Affiliate links on Android Authority may earn us a commission. Learn more.
Google VideoPoet AI video generator: What is it and how does it work?
When Google announced PaLM 2 and Gemini language models in mid-2023, the search giant emphasized that its AI was multimodal. This meant it could generate text, images, audio, and even video. Traditionally, language models like ChatGPT’s GPT-4o have only excelled at reproducing text. Google’s VideoPoet model challenges that notion, however, as it can convert text-based prompts into AI-generated videos.
With VideoPoet, Google has become the first tech giant to announce an AI capable of generating videos. And unlike prior attempts, Google says it can also generate scenes with lots of motion rather than just subtle movements. So what’s the magic behind VideoPoet and what can it do? Here’s everything you need to know.
What is Google VideoPoet?
Google VideoPoet is an experimental large language model that can generate videos from a text-based prompt. You can describe a fictional scene, even one as ridiculous as “A robot cat eating spaghetti,” and have a video ready to watch within seconds. If you’ve ever used an AI image generator like Midjourney or DALL-E 3, you already know what to expect from VideoPoet.
Like AI image generators, VideoPoet can also perform edits in existing video content. For example, you could crop out a portion of the video frame and ask the AI to fill in the gap with something from your imagination instead.
Google has invested in startups like Runway working on AI video generation, but VideoPoet comes courtesy of the company’s internal efforts. The VideoPoet technical paper enlists as many as 31 researchers from Google Research.
How does Google VideoPoet work?
In their paper, Google’s researchers explained that VideoPoet differs from conventional text-to-image and text-to-video generators. Unlike Midjourney, for example, VideoPoet does not use a diffusion model to generate images from random noise. That approach works well for individual images but falls flat for videos where the model needs to account for motion and consistency over time.
At its core, Google’s VideoPoet is a large language model that can predict how words fit together to form sentences. VideoPoet takes that concept a step further as it’s also capable of predicting video and audio chunks, and not just text.

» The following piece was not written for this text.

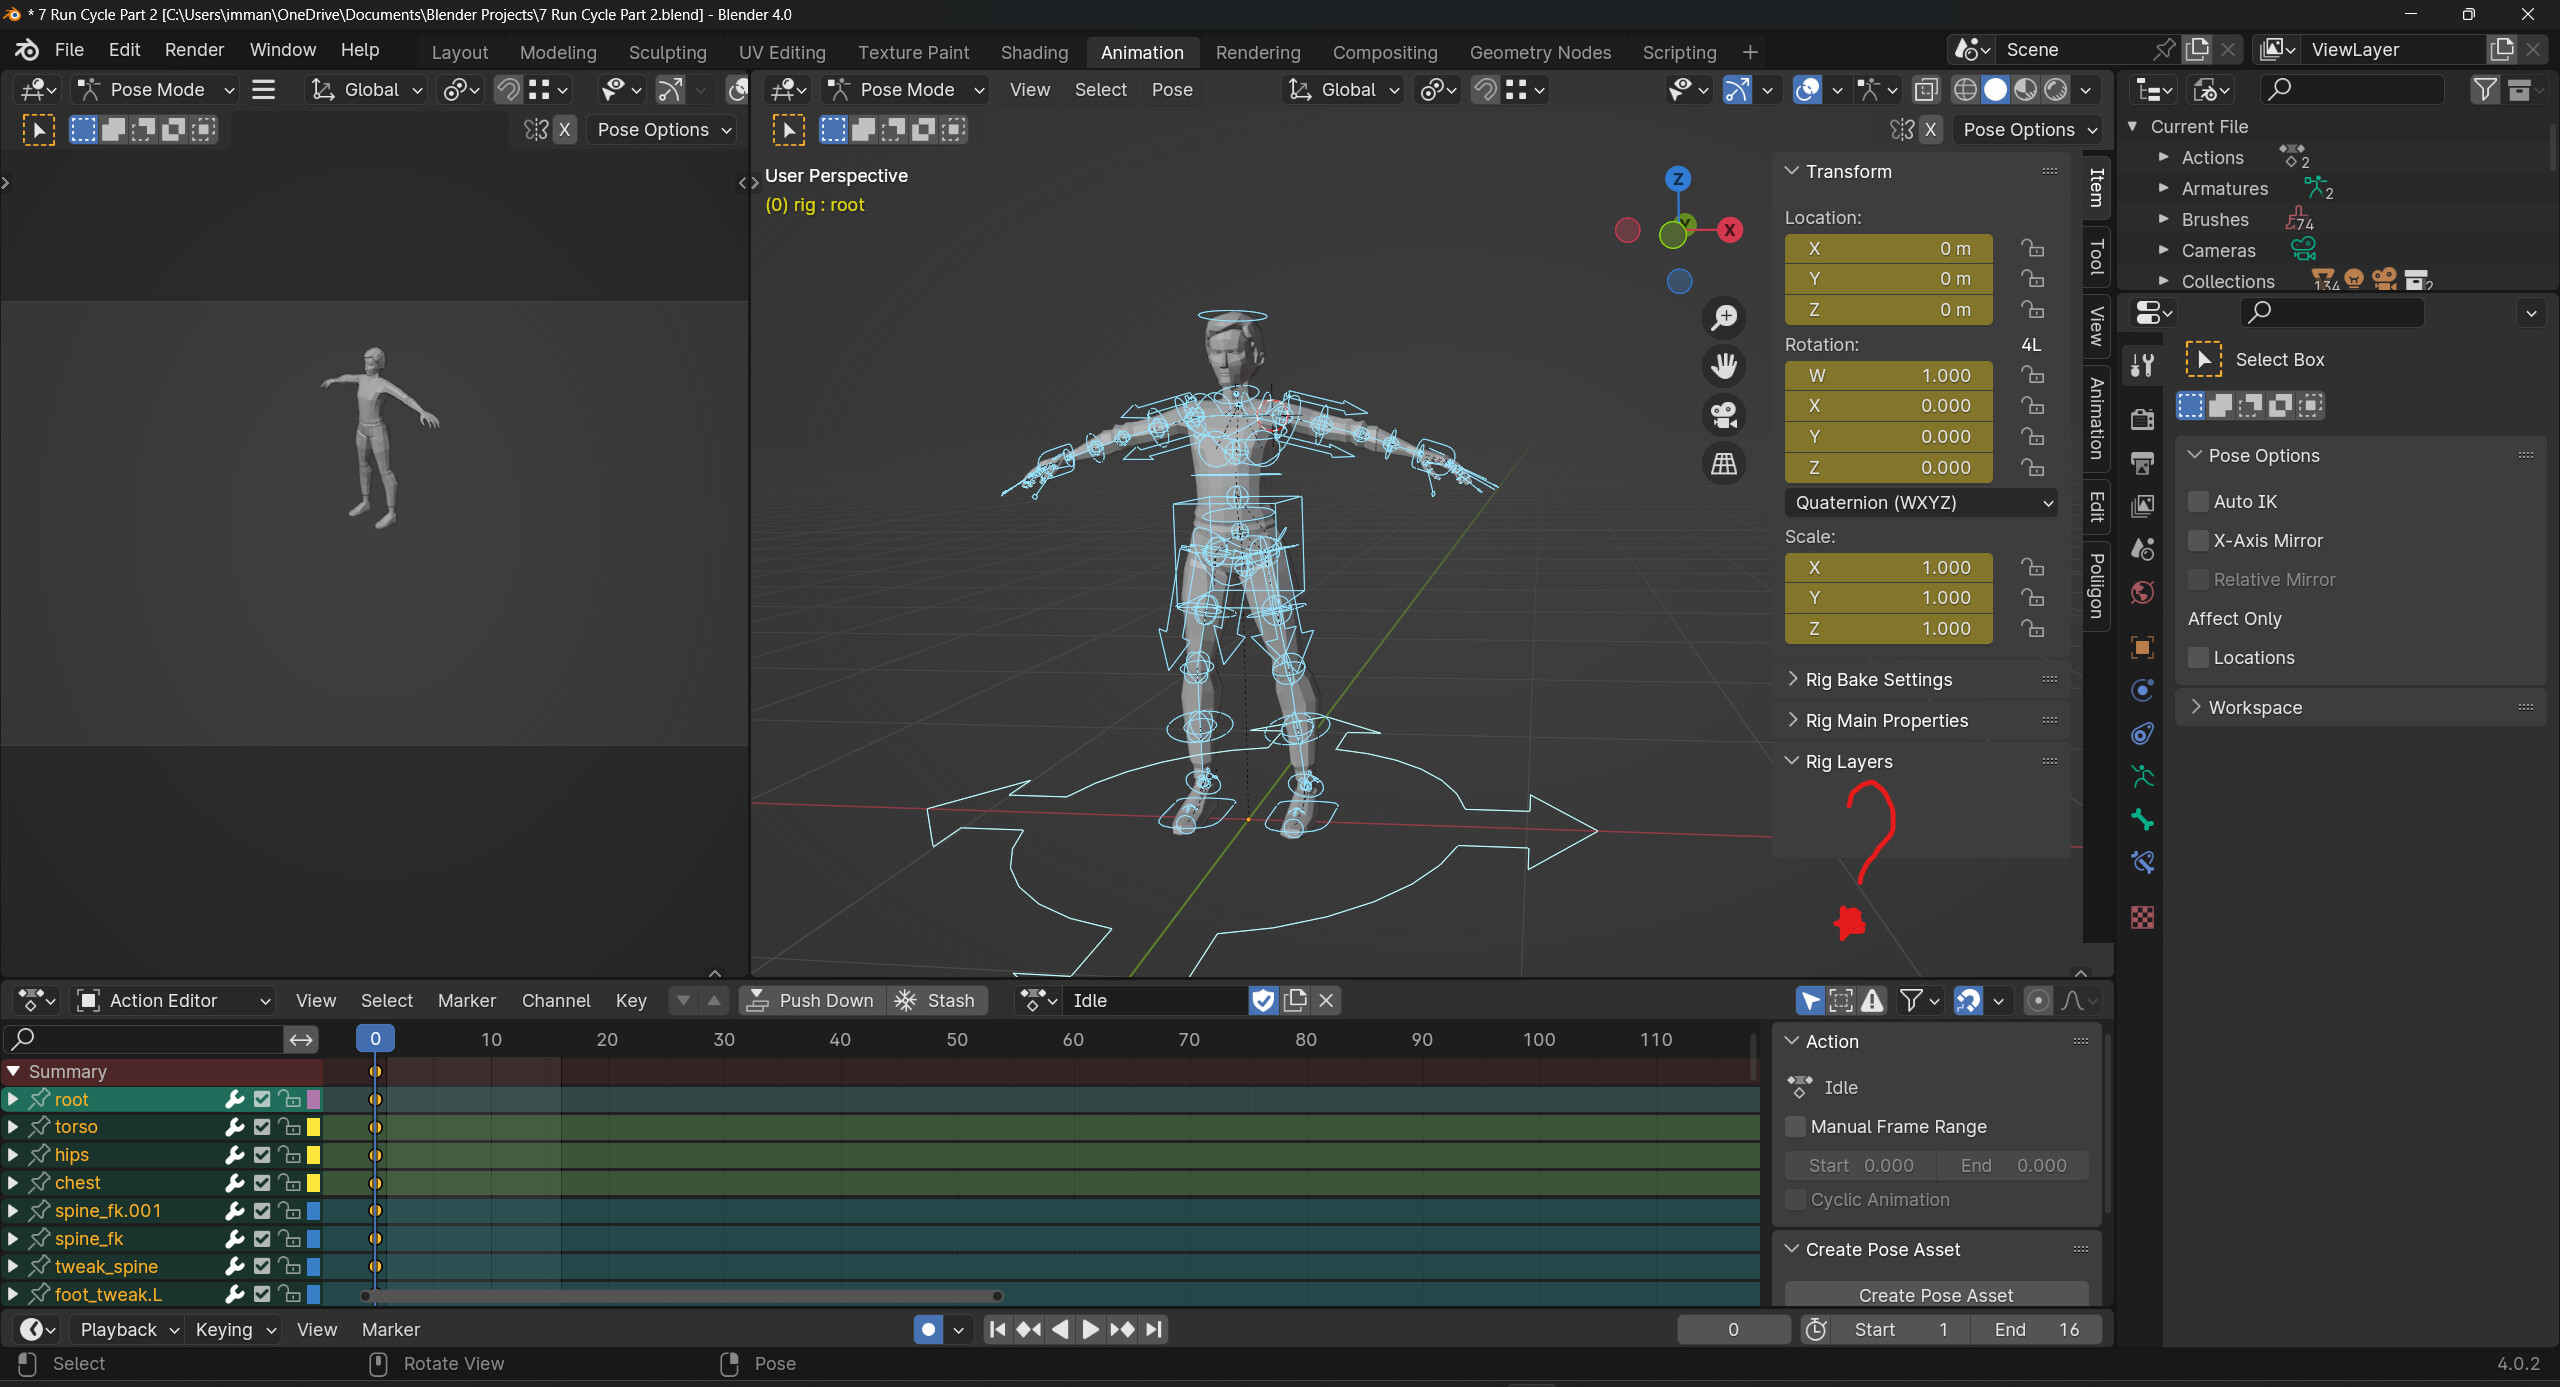
Task: Open Quaternion (WXYZ) rotation mode dropdown
Action: click(x=1922, y=503)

VideoPoet is a large language model that generates videos instead of text.
VideoPoet required a specialized pre-training process which involved translating images, video frames, and audio clips into a common language, called tokens. Put simply, the model learned how to interpret different modalities from the training data. Google says that it used one billion image-text pairs and 270 million public video samples to train VideoPoet. Ultimately, VideoPoet has become capable of predicting video tokens just like a traditional LLM model would predict text tokens.
VideoPoet has a robust foundation thanks to its training that allows it to perform tasks beyond text-to-video generation as well. For example, it can apply styles to existing videos, perform edits like adding background effects, change the look of an existing video with filters, and change the motion of a moving object in an existing video. Google demonstrated the latter with a raccoon dancing in various styles.
VideoPoet vs. rival AI video generators: What’s the difference?
Google’s VideoPoet differs from most of its rivals that rely on diffusion models to turn text into videos. However, it’s not exactly the first – a smaller number of Google Brain researchers presented Phenaki last year. Likewise, Meta’s Make-A-Video project made waves in the AI community for generating diverse videos without training on video-text pairs beforehand. However, neither models were publicly released. The same goes for OpenAI’s Sora, which has only been teased at this point but is expected to debut later in 2024.
So given that we don’t have access to any video-generating models, we can only rely on the information Google has provided about VideoPoet. With that in mind, the paper’s authors assert that “In many cases, even the current leading models either generate small motion or, when producing larger motions, exhibit noticeable artifacts.” VideoPoet, on the other hand, can handle more motion.
VideoPoet can generate longer videos and handle motion more gracefully than the competition.
At the time of its unveiling, Google also said that VideoPoet can generate longer videos than the competition. While it’s limited to an initial burst of two-second videos, it can maintain context across eight to ten seconds of video. Having said that, Google’s example videos only include a few dozen frames, far from the 24 or 30 frames per second benchmark used for professional video or filmmaking.
Google VideoPoet availability: Is it free?
While Google has published dozens of example videos to demonstrate the strengths of VideoPoet, it stopped short of announcing a public rollout. In other words, we don’t know when we’ll be able to use VideoPoet, if at all.
Google hasn't announced a product or release date for its AI video generator yet.
As for pricing, we may have to take the hint from AI image generators like Midjourney that are only available via a subscription. Indeed, AI-generated images and videos are computationally expensive so opening up access to everyone may not be feasible, even for Google. We’ll have to wait for a disruptive release like OpenAI’s ChatGPT to force the search giant’s hand. Until then, we’ll simply have to wait and watch as the research continues behind closed doors.